Failing to acknowledge the 800-pound gorilla may yield just enough guilt to make you seem dubious. Repeat purchasers and fine purveyors of legal services each have a knack for stumbling headlong into impossibly complicated circumstances seemingly written for daytime dramas. If lawyers are overly literal and clients often take legal problems personally, it may be mathematically inevitable that expectations and interests become more misaligned as the one constant, time, elapses.


That’s the essence of the pettifogger coefficient: If the customer is always right, then a partial or total lack of interest in the client’s point of view—correct or incorrect—may cause even the most factually righteous lawyer to appear self-interested or underhanded. The effect is multiplied the longer the distortion continues unchecked.

Call it what you like, but the only way to combat the pettifogger coefficient is to gain perspective from your client at appropriate intervals in the relationship.

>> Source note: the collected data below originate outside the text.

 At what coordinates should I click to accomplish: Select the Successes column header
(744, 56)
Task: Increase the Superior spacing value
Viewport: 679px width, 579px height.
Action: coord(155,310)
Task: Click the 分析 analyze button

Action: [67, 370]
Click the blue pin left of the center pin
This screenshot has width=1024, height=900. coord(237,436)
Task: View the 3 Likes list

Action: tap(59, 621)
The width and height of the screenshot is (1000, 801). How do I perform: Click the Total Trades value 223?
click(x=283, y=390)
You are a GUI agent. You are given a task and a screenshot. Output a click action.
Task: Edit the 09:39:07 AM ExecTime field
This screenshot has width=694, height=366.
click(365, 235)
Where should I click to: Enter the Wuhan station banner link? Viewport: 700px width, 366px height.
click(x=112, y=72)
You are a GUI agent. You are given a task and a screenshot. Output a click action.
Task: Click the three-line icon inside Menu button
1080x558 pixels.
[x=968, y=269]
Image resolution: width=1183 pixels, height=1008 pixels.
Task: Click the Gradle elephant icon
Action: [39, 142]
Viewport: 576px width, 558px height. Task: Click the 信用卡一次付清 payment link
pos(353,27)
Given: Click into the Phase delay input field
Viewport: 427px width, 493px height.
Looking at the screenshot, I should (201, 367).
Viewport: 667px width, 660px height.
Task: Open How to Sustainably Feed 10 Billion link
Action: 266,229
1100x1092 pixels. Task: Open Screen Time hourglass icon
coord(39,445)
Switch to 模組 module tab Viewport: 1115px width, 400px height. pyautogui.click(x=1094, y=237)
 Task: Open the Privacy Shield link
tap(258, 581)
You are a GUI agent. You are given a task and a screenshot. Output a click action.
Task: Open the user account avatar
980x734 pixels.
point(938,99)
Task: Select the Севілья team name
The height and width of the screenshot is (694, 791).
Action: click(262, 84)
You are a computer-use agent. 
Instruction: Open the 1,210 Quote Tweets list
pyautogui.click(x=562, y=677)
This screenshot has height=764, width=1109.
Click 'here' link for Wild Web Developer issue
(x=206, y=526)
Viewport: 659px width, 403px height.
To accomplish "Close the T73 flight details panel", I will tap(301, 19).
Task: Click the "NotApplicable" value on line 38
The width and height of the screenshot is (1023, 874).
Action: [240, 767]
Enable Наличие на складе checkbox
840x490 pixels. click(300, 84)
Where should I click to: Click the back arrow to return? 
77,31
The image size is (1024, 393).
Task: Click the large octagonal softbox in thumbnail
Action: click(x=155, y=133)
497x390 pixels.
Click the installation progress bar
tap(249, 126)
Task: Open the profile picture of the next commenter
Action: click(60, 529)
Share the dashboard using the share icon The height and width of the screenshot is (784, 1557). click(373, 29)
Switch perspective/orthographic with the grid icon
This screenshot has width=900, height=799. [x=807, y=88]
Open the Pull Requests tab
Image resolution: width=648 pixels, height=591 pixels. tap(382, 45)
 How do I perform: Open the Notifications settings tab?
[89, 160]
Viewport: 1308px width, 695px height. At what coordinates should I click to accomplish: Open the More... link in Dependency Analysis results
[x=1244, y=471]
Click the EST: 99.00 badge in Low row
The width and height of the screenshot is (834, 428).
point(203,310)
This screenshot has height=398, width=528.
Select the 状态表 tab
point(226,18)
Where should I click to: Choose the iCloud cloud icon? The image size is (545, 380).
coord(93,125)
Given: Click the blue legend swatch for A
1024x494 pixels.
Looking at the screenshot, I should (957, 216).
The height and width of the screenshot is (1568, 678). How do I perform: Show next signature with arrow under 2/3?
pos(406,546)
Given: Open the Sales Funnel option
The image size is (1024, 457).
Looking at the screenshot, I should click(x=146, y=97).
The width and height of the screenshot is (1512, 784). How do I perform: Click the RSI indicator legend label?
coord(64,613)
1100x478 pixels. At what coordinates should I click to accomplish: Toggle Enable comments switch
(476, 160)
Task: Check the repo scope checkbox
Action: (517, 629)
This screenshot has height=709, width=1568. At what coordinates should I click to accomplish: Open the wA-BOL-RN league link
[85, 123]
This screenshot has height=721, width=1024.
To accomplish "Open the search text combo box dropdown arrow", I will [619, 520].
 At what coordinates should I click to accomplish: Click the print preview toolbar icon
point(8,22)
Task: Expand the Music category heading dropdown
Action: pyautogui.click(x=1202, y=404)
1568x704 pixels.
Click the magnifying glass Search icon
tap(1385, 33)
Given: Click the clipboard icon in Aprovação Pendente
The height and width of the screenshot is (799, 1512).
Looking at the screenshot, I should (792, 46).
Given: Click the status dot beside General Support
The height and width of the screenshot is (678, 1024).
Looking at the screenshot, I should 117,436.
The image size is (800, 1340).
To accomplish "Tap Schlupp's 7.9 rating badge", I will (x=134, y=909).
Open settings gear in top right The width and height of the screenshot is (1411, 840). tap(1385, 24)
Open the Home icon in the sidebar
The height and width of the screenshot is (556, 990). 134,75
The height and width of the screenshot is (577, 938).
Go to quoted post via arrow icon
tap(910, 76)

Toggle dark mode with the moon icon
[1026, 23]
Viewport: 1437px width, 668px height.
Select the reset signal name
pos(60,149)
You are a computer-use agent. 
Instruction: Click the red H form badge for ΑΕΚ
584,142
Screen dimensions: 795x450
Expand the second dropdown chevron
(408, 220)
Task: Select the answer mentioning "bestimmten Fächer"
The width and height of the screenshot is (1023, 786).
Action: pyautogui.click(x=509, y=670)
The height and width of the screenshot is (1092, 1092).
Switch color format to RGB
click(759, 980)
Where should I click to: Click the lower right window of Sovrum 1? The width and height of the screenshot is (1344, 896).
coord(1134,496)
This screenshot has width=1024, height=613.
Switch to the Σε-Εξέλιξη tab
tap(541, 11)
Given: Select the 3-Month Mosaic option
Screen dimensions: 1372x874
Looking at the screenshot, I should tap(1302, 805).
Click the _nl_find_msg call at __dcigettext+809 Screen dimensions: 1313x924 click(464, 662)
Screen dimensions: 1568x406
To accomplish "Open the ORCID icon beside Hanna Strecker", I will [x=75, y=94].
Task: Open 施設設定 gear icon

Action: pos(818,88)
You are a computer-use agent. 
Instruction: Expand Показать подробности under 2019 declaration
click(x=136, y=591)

In more than 16 years of varying legal industry roles and responsibilities, only on the rarest of occasions have I heard an attorney admit that they are not completely certain what their client thinks about them, the other members of the legal team, the quality of service provided or whether anything under the sun could be improved. Instead, most lawyers behave as if they know what is best for every one of their clients and, in fact, were deeply aware of such facts before the thought even began to crystallize in the client’s pretty little head.

Sensing the unintended arrogance that leads to potentially incorrect assumptions, some client relationship managers excel at double- and triple-checking those assumptions against client preferences and standard operating procedures. Some attorneys send surveys at the end of important projects. Still others employ “outside” people to interview clients on their behalf, typically someone from the firm not on the legal team, or sometimes a consultant, and report back on opinions and targeted areas of improvement.

While I have been intimately involved in end-of-matter surveys and outside client satisfaction interviews, let’s look at the first approach: informal surveying performed by the lawyer who oversees the client’s work. It is not that this approach is necessarily better; it is fundamentally different from the other approaches, which could be covered in other articles. I think the attorney-led client satisfaction query approach is likely easiest, and, while it certainly falls under the ABA’s Model Rule 1.4 duty of communication, may also be the most often overlooked of the three.

One last point before jumping in: If you have no intention of changing your provision of service in some way, do not ask for feedback. I cannot possibly emphasize that enough. Client feedback, whether glowing or scathing, should be treated as infinitely valuable and necessarily actionable. The greatest damage done through such a process may be in gaining the knowledge and then failing to respond in any meaningful way. Ignorance may indeed be bliss.

Client Selection

The very best clients to target for regular satisfaction queries are your bankable, year-over-year clients. These clients have been writing you checks that, though they vary in size, underwrite your practice in terms of longevity and dependability. And though you may not do every stitch of their legal work, you know who does and may even wield some influence on who does work that is outside your wheelhouse. Perhaps you aren’t geographically situated to get face time often. On the other hand, maybe you end up at the same event every other week and your kids are practically relations: occasionally such conversations don’t happen for fear of risking the personal relationship. That doesn’t seem like a healthy relationship at all.

You may be tempted to get an “attaboy” from your favorite clients. You know the ones: they love you; in their minds you are capable of walking on water. I’m not suggesting that positive feedback doesn’t go a long way. However, be sure that you’re not wasting your favorite client’s time and yours. Instead, you just might glean the most beneficial feedback from “one of those clients.”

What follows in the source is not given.